E l’orrore non è finito. Questa mattina infatti si è verificato un nuovo attacco nei pressi della città vecchia di Gerusalemme. Gravi le condizioni di uno dei due feriti.

Ieri a Venezia il 33esimo vertice Italia-Francia. Al centro dei colloqui i grandi temi di queste settimane. “Italia e Francia – scrive il Messaggero (Marco Conti) – hanno una preoccupazione comune. Ovvero la difesa del confine mediterraneo dell’Europa non solo dai trafficanti di esseri umani ma soprattutto dal rischio terrorismo. La battaglia, hanno sottolineato i due, va però fatta preservando i valori che hanno fatto grande l’Europa e Valeria Solesin, simbolo di questa Europa, ‘unisce i due paesi’ e conferma ‘il nostro desiderio di non darla vinta ai terroristi e di continuare a combattere per le nostre libertà'”. Sulla Libia restano però ancora una certa distanza.

“Da Milano è nato un grande movimento che valorizza il bene. Sono fiducioso che anche la prossima amministrazione sosterrà il giardino per far conoscere questo simbolo nel mondo. Oggi dobbiamo sostenere le donne che lottano contro l’oscurantismo religioso che colpisce prima di tutto loro. Dobbiamo sconfiggere l’integralismo, ma anche chi vuole costruire muri”. Così il presidente di Gariwo Gabriele Nissim intervenendo nel corso dell’annuale cerimonia per la Giornata Europea dei Giusti. Tra i presenti, sottolinea il Corriere Milano (Paola d’Amico), il presidente del Consiglio comunale Basilio Rizzo e molti consiglieri, i rappresentanti dell’UCEI, il candidato sindaco del centrosinistra Sala.

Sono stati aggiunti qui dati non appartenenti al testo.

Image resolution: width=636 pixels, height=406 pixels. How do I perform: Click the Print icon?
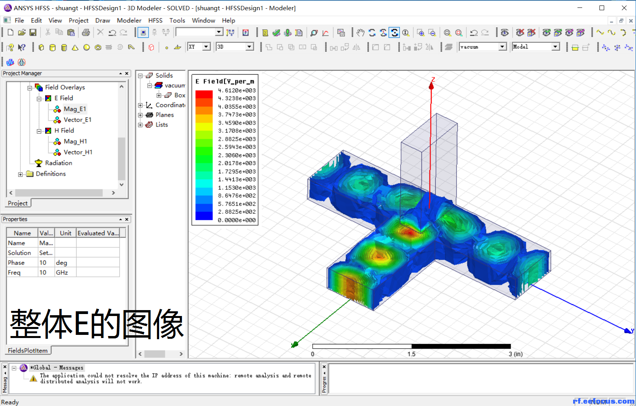[x=86, y=33]
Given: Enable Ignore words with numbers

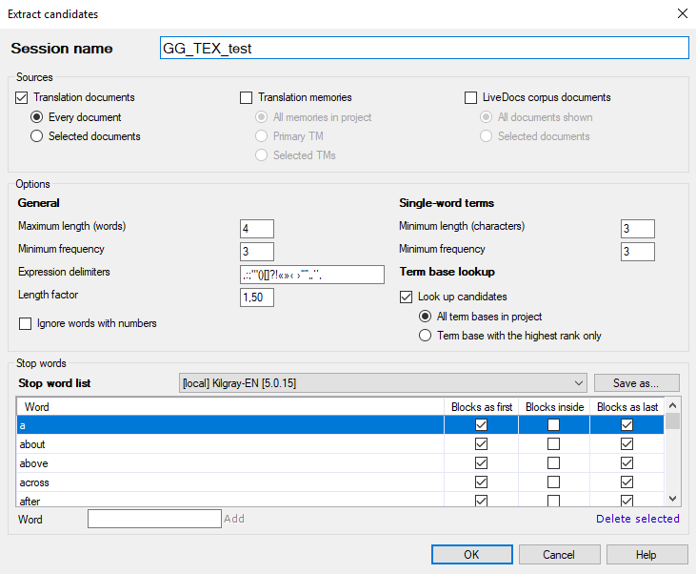Looking at the screenshot, I should [25, 323].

Il grande cuore di Gino Bartali continua a lasciare il segno. E torna a farlo a Gerusalemme, dove proprio in queste ore si stanno definendo i contorni di un nuovo omaggio in ricordo delle azioni compiute da Ginettaccio in difesa degli ebrei perseguitati sotto il nazifascismo. Appuntamento il 20 marzo, a Firenze. A presentare l’iniziativa sul Corriere Fiorentino è il giornalista UCEI Adam Smulevich.
Sulla stessa testata (Mauro Bonciani) una cronaca della cerimonia di conferimento del titolo di Giusto tra le Nazioni a monsignor Giacomo Meneghello, protagonista in quei mesi di numerose prove di coraggio.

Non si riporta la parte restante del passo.